Among the entries that follow, find the lines containing the string "accomplish" and copy them.

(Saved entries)
______

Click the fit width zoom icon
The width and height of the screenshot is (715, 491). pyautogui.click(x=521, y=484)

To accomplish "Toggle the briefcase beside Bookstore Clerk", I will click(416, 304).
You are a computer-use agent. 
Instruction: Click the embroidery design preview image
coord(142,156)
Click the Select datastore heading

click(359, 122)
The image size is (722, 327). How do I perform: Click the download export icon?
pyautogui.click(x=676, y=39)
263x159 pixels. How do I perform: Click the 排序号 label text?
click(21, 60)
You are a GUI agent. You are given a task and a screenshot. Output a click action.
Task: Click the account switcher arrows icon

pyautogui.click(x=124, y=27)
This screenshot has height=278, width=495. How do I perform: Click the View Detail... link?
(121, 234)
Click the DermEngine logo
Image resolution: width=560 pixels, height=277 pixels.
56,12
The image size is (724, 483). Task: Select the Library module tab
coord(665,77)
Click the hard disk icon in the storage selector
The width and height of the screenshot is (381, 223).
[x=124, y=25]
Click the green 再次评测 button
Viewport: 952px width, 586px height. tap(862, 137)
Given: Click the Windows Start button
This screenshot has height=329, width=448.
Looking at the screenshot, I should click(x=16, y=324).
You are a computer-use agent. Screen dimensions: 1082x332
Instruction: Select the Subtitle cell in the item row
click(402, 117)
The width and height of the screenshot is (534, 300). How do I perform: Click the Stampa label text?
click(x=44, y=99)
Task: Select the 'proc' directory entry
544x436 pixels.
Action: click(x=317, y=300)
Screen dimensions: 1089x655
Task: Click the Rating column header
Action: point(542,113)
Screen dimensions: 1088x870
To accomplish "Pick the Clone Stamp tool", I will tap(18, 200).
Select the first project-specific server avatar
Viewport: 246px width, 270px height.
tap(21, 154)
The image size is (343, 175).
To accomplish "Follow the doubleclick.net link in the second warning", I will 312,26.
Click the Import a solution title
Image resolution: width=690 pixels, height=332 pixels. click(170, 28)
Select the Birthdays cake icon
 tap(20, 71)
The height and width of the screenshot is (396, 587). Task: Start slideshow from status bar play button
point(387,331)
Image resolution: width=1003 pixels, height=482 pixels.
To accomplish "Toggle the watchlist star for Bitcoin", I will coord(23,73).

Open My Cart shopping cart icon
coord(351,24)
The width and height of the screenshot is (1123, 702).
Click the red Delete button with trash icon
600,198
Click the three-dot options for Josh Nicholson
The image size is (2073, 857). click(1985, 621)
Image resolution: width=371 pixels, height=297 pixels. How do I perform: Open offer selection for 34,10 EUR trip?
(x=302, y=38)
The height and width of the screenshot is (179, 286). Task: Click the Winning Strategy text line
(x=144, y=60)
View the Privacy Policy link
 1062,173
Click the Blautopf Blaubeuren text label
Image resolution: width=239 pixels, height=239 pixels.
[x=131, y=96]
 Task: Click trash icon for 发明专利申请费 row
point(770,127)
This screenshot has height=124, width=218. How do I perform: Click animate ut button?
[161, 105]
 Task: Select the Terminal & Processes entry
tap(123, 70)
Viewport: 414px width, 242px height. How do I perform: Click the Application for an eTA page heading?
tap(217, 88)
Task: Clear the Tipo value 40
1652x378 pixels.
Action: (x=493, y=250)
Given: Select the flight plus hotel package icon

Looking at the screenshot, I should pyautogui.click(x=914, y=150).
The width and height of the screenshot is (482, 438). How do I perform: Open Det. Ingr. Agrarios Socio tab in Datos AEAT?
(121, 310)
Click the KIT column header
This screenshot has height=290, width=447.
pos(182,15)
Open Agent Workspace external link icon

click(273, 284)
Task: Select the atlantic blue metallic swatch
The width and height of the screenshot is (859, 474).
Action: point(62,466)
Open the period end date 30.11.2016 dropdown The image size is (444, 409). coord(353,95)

______

* **TASK SOLUTION**:
To accomplish "Toggle the briefcase beside Bookstore Clerk", I will click(416, 304).
To accomplish "Pick the Clone Stamp tool", I will tap(18, 200).
To accomplish "Follow the doubleclick.net link in the second warning", I will 312,26.
To accomplish "Toggle the watchlist star for Bitcoin", I will coord(23,73).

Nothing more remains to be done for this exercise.